Tercih dönemiyle ilgili ailelere önemli uyarılarda bulunan Aslan, "Tercihlerde aileler 'Geleceğin mesleği, çok sevdiğimiz meslekler' diyerek çocuklarını yönlendirmeye çalışıyorlar. Ancak yalnızca tercihleri yaparken değil okulu kazandıktan sonrasını hatta mezun olduktan sonrasını da düşünmeleri gerekiyor. 'Okurken o mesleği sevebilecek mi? Bu meslek çocuğuma uygun mu? Bunu yapabilecek isteği ve kabiliyeti var mı?' sorularının tercih döneminde sorulması gerekiyor." dedi.
Aile bireylerinden herhangi birinin doktor, avukat, mühendis olma hayalinin çocuklar üzerinde gerçekleştirme düşüncesinin yanlış olduğuna dikkat çeken Aslan, "Aileler tercih döneminde verilen kararlarda etkin rol oynuyor. Çoğunlukla kendi gerçekleştiremedikleri hayallerini çocuklarında görmek istiyorlar. Bu çok yanlış bir tercih yöntemi." diye konuştu. Tercihler yapılırken çoğu zaman eğitimcilerden de yardım istendiğinin altını çizen Aslan, "Uzman görüşü tercihlerde önemlidir fakat eğitimciler de bazen hata yapabiliyor. Öğrencilerin aldıkları puana göre tercih sıralamasını yapıyorlar. Bu hataya yalnızca eğitimciler değil aileler de düşüyor. Açıkta kalmamaları için puanları hangi üniversiteyi ve bölümü tutuyorsa sıralamaya onunla başlıyorlar." şeklinde konuştu. "Gerçek tercih ne ailenin hayalindeki sevdiği istediği mesleklerdir ne de puanının tuttuğu bölüm veya mesleklerdir" diyen Aslan şunları söyledi: "Gerçek tercih ilgi ve yeteneklere göre belirlenmelidir. Öğrencinin ilgisinin olduğu mesleği seçerken bile yapabilecek yeteneği var mı? sorusunun da cevaplanması gerekiyor. Belki öğrencinin o mesleğe ilgisi vardır ama yeteneği olmayabilir."

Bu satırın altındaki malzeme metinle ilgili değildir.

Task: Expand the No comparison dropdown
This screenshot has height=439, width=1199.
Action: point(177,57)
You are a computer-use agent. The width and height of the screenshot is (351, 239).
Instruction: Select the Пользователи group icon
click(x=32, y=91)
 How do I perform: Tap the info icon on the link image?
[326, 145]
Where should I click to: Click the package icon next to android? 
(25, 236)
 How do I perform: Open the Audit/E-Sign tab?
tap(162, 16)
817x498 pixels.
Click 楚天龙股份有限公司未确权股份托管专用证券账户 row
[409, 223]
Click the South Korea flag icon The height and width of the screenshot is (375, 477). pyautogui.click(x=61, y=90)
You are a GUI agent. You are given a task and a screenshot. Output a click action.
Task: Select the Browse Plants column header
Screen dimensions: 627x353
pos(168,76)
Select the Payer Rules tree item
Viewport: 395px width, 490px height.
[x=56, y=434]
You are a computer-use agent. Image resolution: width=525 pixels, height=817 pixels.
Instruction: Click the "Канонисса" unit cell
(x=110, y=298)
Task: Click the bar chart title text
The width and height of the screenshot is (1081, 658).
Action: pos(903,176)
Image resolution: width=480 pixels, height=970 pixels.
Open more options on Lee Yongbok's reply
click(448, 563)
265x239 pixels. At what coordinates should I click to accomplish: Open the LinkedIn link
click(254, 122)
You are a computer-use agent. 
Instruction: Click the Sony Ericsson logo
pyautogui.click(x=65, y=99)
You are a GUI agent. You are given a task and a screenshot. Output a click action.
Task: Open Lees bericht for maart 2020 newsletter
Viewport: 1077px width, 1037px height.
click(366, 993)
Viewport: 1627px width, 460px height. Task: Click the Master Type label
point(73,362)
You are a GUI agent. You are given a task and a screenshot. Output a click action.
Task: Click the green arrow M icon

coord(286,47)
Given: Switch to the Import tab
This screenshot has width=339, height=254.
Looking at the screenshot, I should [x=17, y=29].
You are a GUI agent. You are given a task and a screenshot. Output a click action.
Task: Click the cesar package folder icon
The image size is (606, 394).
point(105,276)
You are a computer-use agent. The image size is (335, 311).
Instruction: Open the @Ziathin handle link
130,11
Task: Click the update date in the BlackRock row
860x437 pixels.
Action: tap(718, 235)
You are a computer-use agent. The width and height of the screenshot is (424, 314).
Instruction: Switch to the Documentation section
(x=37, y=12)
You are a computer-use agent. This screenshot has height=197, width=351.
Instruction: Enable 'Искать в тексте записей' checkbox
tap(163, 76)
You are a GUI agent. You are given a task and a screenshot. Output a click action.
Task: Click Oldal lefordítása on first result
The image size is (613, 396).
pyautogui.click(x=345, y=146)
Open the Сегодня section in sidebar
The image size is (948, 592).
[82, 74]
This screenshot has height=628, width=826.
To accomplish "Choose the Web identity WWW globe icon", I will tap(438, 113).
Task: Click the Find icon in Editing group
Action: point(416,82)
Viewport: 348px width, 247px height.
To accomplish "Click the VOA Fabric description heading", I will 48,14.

Bir çok fakülte ve bölümün Türkiye'nin hemen her üniversitesinde yer aldığını kaydeden Aslan, "İşletme, iktisat gibi bölümler ya da eğitim, mühendislik gibi fakülteler her üniversitede var. Böylesi bir kalabalığın içerisinde göz önüne çıkabilmek için ayırt edici özelliklerinizin olması gerekiyor. Bu da seçtiğiniz üniversitenin eğitim imkanlarıyla oluşuyor. Birçok bölüm için fark denildiğinde akla ilk gelen dil oluyor. Hem ileride akademik kariyer yapmak için hem mesleğinde başarılı olmak için hem de dünyaya açılabilmesi için dil şart. Bazı bölümlerin isimlerinde dış, uluslararası gibi kelimeler yer alıyor. Ancak bu kelimelerin geçtiği bölümlerde bile dil bilerek mezun olmayan öğrenci sayısı çok fazla. Bunun açık olarak ifadesi diplomalı işsizlerin yetişmesidir. Uluslararası ilişkiler mezunu, dil bilmeyen dünya tanımayan biri olursa o zaman o uluslararası ilişkiler uzmanı değildir. Dolayısıyla dil çok önemli bir fark. Bir de 'Meslek üniversitede öğrenilmez, mesleğin içinde çalışmaya başlanıldığında öğrenilir' derler fakat bu da yanlış bir düşünce. Bireyin meslek hayatına atıldığında ne kadar pratiği varsa diğer mezunlardan o kadar da farkı vardır. Bu nedenle staj imkanları veya uygulama alanları olan üniversiteler tercih edilirse mezun olduktan sonra iş yaşamına atıldıklarında zorluk çekmeyeceklerdir." açıklamasını yaptı.